À cette époque, Similien commandait en second la garde, dont Soulouque était, je l’ai dit, le commandant supérieur. Jugeant, par son propre exemple et par l’exemple de Riché et de Boyer, que de ce dernier grade à la présidence il n’y avait qu’un pas, Soulouque avait trouvé prudent de tirer après lui l’échelle. Il n’avait pas rétabli ce grade, et Similien, tout en restant commandant en second se trouvait ainsi placé sous les ordres immédiats du nouveau président. De là entre eux des rapports de tous les jours et de toutes les heures, auxquels de vieux souvenirs de camaraderie donnaient un nouveau caractère d’intimité. Similien n’avait pas négligé, comme on pense, cette occasion de se venger de « l’ingratitude » des mulâtres, et les superstitieuses préventions de Soulouque ne le disposaient que trop à recevoir les impressions de son confident. À la vérité, celui-ci était d’une incrédulité révoltante à l’endroit des tireuses de cartes et des fétiches, et c’est même là ce qui doit plus tard le perdre ; mais Soulouque ne lui savait que plus de gré de s’associer à ses soupçons : le sceptique Similien était presque un allié dans le camp ennemi.

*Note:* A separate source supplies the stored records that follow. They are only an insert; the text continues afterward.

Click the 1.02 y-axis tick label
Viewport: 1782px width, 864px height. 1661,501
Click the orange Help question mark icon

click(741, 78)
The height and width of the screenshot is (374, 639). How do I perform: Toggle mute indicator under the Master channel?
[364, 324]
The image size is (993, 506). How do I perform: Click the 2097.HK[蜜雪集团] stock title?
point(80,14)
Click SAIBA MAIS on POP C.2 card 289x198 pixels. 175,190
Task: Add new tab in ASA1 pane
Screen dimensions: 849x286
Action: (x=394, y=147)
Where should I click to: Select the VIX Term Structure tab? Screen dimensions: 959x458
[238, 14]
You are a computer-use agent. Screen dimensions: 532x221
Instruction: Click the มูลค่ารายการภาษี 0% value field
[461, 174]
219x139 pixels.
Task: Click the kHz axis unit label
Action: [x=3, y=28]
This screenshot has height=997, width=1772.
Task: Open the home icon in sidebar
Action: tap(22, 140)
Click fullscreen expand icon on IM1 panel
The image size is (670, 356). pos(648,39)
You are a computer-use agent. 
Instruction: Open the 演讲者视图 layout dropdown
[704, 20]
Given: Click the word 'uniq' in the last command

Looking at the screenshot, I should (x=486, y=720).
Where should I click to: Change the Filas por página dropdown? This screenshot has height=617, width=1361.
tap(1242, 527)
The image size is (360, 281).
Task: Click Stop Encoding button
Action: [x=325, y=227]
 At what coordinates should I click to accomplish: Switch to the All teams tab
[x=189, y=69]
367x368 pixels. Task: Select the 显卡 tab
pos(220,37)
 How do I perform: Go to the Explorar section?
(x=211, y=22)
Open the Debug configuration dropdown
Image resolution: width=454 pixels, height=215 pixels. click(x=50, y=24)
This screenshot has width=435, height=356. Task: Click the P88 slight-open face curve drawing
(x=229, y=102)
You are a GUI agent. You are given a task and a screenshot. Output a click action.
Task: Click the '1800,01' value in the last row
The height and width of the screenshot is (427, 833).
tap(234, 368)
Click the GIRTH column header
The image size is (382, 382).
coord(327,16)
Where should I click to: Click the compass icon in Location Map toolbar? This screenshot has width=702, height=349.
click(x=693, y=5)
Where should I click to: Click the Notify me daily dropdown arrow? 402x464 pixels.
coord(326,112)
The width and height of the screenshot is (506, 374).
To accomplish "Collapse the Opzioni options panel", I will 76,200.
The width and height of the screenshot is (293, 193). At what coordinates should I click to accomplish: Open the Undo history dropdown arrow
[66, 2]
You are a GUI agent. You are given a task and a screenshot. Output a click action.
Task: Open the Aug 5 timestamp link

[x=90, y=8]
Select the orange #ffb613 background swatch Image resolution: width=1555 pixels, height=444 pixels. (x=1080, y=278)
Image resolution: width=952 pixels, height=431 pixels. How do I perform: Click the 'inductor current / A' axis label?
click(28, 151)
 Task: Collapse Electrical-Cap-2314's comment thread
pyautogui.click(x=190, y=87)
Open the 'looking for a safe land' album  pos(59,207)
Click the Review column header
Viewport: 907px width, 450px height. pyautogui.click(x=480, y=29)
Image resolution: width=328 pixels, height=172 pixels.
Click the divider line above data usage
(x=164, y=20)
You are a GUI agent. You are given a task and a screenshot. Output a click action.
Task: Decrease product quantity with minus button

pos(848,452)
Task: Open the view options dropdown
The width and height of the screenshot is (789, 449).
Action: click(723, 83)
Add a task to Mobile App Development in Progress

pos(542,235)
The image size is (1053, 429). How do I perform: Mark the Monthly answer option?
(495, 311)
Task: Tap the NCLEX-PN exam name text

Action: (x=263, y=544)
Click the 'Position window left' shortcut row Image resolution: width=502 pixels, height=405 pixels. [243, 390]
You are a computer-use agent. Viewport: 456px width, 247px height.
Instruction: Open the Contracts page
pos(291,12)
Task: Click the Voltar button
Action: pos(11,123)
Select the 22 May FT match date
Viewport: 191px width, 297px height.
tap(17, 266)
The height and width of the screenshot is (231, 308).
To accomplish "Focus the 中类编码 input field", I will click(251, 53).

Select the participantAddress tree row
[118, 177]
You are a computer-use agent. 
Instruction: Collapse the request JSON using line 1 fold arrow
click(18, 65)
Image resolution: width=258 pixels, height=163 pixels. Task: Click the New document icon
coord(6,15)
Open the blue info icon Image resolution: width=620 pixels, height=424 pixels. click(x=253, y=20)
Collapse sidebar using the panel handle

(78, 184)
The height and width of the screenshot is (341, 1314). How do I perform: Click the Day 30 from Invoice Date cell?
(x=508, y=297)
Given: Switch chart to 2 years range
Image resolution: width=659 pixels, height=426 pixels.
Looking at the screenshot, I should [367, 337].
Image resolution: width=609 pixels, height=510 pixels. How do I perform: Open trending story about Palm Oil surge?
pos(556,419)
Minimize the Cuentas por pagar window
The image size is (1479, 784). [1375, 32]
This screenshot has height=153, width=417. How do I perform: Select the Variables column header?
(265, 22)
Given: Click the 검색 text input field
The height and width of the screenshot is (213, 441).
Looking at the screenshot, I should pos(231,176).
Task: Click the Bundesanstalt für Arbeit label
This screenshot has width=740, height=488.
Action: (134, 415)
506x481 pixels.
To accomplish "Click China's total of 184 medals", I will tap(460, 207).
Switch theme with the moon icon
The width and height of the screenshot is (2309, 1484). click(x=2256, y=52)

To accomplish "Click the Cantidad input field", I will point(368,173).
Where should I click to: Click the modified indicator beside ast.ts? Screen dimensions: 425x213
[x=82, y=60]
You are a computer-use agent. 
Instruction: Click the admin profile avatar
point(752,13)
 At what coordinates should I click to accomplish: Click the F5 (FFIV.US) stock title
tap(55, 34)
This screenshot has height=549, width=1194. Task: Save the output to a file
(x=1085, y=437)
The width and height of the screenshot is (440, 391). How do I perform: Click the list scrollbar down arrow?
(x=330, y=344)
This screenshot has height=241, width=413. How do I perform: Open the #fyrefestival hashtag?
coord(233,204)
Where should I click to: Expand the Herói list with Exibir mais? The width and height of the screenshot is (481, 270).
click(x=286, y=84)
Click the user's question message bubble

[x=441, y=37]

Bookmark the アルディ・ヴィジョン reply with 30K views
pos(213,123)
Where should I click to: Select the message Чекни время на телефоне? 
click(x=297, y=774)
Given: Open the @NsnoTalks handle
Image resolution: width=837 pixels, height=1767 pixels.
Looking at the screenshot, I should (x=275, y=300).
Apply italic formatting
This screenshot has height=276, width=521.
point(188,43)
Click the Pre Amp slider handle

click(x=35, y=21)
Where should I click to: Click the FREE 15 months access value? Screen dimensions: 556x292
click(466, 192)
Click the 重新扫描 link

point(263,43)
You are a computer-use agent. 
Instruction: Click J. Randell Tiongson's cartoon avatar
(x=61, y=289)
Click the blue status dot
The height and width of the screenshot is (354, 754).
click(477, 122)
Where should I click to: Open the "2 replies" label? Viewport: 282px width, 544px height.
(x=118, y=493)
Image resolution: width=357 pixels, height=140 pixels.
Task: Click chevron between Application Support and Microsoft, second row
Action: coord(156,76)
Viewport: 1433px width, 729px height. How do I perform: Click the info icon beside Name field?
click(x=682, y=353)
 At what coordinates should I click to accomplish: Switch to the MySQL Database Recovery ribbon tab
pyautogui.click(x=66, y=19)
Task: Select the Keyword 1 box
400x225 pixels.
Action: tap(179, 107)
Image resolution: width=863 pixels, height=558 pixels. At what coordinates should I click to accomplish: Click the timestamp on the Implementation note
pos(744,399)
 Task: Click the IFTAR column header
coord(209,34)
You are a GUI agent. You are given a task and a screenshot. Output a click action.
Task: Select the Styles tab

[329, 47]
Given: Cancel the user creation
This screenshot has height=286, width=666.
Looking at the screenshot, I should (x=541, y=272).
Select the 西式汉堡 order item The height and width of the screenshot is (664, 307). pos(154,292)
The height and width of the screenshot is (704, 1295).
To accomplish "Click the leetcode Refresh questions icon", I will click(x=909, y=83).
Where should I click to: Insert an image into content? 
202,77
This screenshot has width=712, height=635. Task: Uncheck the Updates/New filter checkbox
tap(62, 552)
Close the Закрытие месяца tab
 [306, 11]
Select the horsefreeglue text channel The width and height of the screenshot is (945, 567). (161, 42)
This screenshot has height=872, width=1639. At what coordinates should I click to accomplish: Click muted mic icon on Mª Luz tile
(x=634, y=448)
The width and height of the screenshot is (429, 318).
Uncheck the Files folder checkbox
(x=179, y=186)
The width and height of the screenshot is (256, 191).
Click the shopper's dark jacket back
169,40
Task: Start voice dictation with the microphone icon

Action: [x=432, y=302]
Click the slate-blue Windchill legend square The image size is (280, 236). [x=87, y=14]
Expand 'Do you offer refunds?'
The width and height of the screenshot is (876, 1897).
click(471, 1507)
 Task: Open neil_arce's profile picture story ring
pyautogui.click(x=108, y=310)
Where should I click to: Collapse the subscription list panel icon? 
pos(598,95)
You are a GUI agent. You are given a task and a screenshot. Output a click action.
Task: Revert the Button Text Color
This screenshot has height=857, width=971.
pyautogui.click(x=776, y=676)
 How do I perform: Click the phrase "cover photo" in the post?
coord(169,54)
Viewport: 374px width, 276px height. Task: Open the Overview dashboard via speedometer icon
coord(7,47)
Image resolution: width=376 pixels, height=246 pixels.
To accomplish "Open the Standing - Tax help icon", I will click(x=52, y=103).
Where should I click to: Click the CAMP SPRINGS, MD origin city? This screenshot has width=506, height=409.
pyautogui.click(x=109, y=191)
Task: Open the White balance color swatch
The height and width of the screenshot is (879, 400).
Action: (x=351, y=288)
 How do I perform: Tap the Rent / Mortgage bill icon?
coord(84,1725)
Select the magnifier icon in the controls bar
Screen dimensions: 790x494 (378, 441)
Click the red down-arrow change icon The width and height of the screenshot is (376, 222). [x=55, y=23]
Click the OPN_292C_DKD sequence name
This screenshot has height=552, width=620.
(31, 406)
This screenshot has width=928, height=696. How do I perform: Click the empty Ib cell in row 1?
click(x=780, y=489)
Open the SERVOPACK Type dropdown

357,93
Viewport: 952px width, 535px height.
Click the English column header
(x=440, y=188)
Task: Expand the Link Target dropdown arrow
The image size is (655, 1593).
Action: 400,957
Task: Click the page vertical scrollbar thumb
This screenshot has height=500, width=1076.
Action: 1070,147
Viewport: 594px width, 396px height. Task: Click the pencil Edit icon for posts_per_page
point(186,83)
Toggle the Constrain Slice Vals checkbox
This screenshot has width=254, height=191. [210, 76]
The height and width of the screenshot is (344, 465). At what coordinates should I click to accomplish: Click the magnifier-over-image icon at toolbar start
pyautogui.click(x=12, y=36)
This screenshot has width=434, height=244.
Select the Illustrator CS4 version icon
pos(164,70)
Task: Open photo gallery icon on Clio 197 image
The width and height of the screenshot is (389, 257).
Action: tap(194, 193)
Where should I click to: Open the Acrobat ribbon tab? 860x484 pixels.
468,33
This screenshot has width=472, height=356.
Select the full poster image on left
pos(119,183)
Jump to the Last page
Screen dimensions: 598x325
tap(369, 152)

Voilà pourquoi Soulouque lui avait laissé en partant, outre le commandement de la garde, celui du fort qui domine la ville, et de plus, comme on le sut plus tard, certaines instructions secrètes qui l’autorisaient à se conduire à sa guise en cas d’éventualités dont l’appréciation était abandonnée à son seul discernement.

Or, dès le premier jour de sa dictature confidentielle, Similien avait discerné ces deux choses : 1° que la garde était à peu près la seule force régulière de la ville ; 2° que les batteries du fort pouvaient au besoin incendier et écraser la ville ; d’où il ressortait, avec la dernière évidence, que l’homme qui cumulait le commandement de la garde et celui du fort était maître de la ville corps et biens.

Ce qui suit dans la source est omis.